NICE has assessed 3 devices, NIOX MINO, NIOX VERO and NObreath, to help the NHS decide whether to use these products.
The devices are used for measuring the amount of forced exhaled nitric oxide in the breath (called FeNO). Nitric oxide is produced in the lungs and some of it is breathed out. Increased levels of nitric oxide in the breath are thought to be related to lung inflammation and asthma. Also, FeNO levels in the breath can be lowered by effective asthma treatment with inhaled corticosteroids (preventers). So, measuring FeNO in the breath may help in the diagnosis and management of asthma.
NICE has recommended FeNO testing to help diagnose asthma in adults and children when diagnosis is unclear. It has also recommended FeNO testing to help manage asthma in people who have symptoms despite using inhaled corticosteroids.

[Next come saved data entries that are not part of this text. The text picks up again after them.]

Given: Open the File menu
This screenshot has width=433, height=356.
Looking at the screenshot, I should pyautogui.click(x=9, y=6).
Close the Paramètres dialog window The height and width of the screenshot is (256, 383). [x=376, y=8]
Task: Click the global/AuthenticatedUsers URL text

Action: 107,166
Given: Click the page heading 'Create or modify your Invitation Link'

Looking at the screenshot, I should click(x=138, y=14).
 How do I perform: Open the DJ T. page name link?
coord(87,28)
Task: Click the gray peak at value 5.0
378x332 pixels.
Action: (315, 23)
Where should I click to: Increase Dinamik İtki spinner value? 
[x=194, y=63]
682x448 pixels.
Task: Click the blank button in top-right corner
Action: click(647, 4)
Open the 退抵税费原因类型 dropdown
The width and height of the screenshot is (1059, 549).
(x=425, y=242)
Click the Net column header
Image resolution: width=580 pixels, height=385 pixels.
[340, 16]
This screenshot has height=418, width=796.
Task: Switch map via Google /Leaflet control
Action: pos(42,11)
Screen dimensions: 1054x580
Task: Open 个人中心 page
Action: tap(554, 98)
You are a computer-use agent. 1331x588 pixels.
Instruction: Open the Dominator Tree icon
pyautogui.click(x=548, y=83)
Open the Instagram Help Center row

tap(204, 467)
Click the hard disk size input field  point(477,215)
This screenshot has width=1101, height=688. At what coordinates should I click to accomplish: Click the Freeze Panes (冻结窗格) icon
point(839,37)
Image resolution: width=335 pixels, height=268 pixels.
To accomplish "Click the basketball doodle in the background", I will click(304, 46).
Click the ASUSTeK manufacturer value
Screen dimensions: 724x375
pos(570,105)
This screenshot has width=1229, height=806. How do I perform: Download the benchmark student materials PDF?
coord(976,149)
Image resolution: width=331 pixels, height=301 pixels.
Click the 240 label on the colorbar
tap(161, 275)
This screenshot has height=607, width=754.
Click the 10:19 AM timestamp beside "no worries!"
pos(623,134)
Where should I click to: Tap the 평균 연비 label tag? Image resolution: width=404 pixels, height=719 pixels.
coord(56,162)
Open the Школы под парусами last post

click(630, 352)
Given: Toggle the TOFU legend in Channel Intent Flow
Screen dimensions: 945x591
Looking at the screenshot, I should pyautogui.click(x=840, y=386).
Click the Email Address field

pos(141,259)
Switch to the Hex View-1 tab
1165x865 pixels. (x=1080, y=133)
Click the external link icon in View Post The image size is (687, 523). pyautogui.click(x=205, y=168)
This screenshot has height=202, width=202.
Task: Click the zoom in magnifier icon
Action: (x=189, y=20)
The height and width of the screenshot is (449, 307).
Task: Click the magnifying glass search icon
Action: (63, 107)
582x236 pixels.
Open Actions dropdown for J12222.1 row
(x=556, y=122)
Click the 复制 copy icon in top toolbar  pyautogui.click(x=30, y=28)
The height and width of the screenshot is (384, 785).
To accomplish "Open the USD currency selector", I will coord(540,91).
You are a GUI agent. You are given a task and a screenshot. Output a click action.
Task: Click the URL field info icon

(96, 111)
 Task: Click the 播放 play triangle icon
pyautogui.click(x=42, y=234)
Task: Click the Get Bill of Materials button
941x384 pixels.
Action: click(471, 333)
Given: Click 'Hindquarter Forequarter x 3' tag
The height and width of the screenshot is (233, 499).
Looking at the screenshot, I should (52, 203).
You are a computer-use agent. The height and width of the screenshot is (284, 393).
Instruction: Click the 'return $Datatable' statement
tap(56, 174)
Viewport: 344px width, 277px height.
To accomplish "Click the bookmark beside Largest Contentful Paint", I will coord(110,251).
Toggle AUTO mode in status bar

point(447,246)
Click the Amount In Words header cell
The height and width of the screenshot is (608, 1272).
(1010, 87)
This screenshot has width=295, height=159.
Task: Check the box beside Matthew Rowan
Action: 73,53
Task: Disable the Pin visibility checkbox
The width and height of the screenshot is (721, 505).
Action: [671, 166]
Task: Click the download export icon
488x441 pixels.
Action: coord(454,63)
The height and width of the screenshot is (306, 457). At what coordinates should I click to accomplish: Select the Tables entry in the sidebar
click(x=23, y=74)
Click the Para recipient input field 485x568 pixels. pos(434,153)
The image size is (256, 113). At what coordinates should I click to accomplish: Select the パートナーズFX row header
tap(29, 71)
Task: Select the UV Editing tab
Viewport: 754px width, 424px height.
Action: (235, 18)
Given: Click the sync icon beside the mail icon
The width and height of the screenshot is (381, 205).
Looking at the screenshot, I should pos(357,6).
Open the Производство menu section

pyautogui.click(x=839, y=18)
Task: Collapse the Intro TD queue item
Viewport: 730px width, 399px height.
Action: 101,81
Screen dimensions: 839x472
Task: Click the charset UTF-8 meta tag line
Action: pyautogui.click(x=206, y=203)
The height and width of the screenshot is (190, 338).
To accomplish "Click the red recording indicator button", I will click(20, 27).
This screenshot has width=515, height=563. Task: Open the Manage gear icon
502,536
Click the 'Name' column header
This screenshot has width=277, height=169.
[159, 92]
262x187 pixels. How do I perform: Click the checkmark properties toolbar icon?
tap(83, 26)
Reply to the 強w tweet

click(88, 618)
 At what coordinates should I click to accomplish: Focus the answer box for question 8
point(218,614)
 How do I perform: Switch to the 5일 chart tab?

This guidance represents the view of NICE, arrived at after careful consideration of the evidence available. When exercising their judgement, healthcare professionals are expected to take this guidance fully into account, and specifically any special arrangements relating to the introduction of new interventional procedures. The guidance does not override the individual responsibility of healthcare professionals to make decisions appropriate to the circumstances of the individual patient, in consultation with the patient and/or guardian or carer.
All problems (adverse events) related to a medicine or medical device used for treatment or in a procedure should be reported to the Medicines and Healthcare products Regulatory Agency using the Yellow Card Scheme.
Commissioners and/or providers have a responsibility to implement the guidance, in their local context, in light of their duties to have due regard to the need to eliminate unlawful discrimination, advance equality of opportunity, and foster good relations. Nothing in this guidance should be interpreted in a way that would be inconsistent with compliance with those duties. Providers should ensure that governance structures are in place to review, authorise and monitor the introduction of new devices and procedures.
Commissioners and providers have a responsibility to promote an environmentally sustainable health and care system and should assess and reduce the environmental impact of implementing NICE recommendations wherever possible.